▶ _PROVIDED RECORDS_:
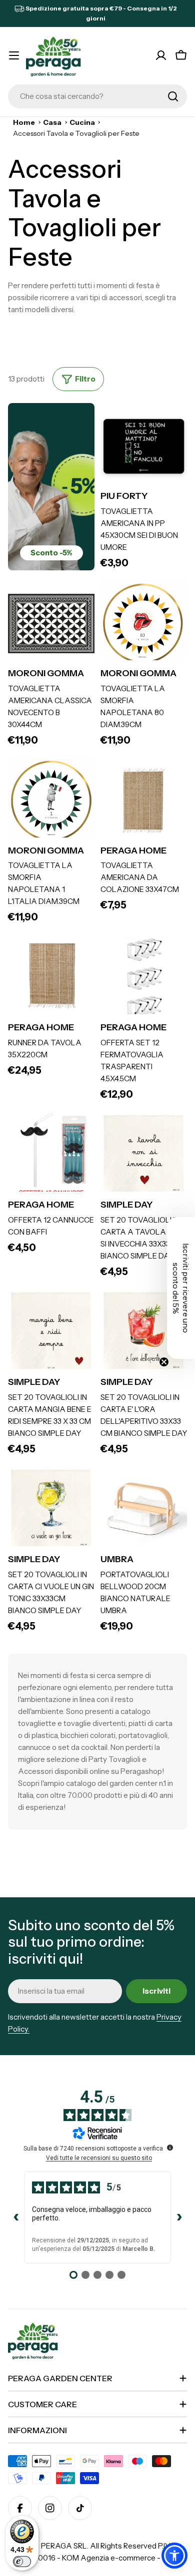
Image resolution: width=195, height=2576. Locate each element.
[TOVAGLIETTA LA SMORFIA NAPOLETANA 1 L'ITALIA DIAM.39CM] (51, 801)
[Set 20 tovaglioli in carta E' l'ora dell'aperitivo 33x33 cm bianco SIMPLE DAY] (143, 1332)
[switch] (22, 2561)
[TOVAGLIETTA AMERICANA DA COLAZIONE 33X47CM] (143, 801)
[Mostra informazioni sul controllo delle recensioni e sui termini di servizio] (170, 2147)
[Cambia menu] (14, 55)
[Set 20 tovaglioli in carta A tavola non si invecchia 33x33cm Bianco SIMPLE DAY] (143, 1155)
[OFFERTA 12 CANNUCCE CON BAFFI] (51, 1155)
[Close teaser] (164, 1362)
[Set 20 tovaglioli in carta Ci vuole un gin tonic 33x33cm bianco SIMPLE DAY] (51, 1509)
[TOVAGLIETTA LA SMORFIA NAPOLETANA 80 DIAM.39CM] (143, 623)
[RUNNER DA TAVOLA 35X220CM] (51, 977)
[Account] (161, 55)
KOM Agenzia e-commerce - (111, 2558)
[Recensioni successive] (179, 2217)
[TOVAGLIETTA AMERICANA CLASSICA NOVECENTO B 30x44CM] (51, 623)
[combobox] (97, 96)
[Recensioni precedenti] (16, 2217)
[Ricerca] (173, 96)
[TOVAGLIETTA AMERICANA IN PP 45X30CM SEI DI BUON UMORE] (143, 446)
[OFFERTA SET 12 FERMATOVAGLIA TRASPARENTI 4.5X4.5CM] (143, 977)
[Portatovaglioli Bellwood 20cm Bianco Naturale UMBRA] (143, 1509)
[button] (174, 2555)
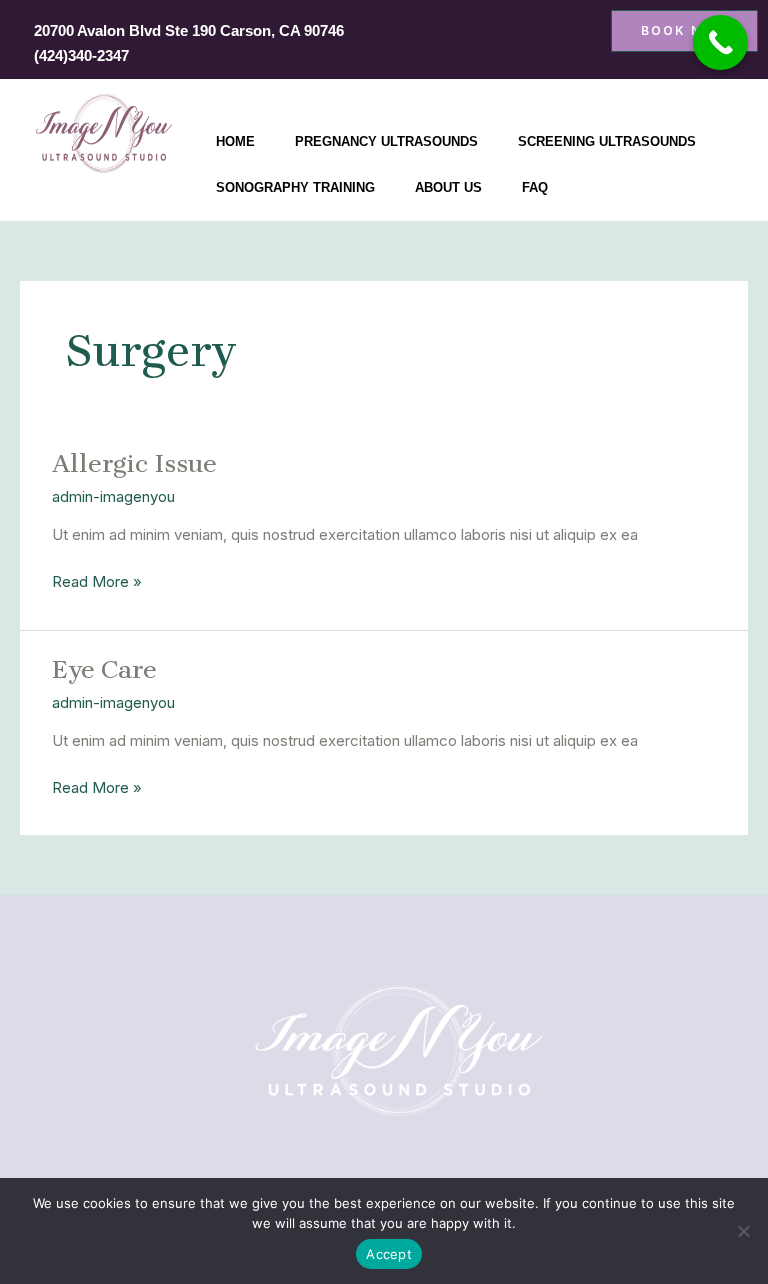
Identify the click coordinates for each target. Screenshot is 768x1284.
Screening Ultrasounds (607, 141)
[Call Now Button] (720, 42)
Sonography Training (295, 187)
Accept (389, 1254)
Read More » (97, 580)
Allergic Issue (134, 463)
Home (235, 141)
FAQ (535, 187)
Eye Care (104, 669)
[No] (743, 1231)
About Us (448, 187)
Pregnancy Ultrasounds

▶ _EXERCISE DESCRIPTION_:
Please return the lines above that run from the line containing "[Set 20 tovaglioli in carta A" to the line containing "[Set 20 tovaglioli in carta Ci", inclusive, exactly and with no other lines.

▶ _ANSWER TO THIS TASK_:
[Set 20 tovaglioli in carta A tavola non si invecchia 33x33cm Bianco SIMPLE DAY] (143, 1155)
[OFFERTA 12 CANNUCCE CON BAFFI] (51, 1155)
[Close teaser] (164, 1362)
[Set 20 tovaglioli in carta Ci vuole un gin tonic 33x33cm bianco SIMPLE DAY] (51, 1509)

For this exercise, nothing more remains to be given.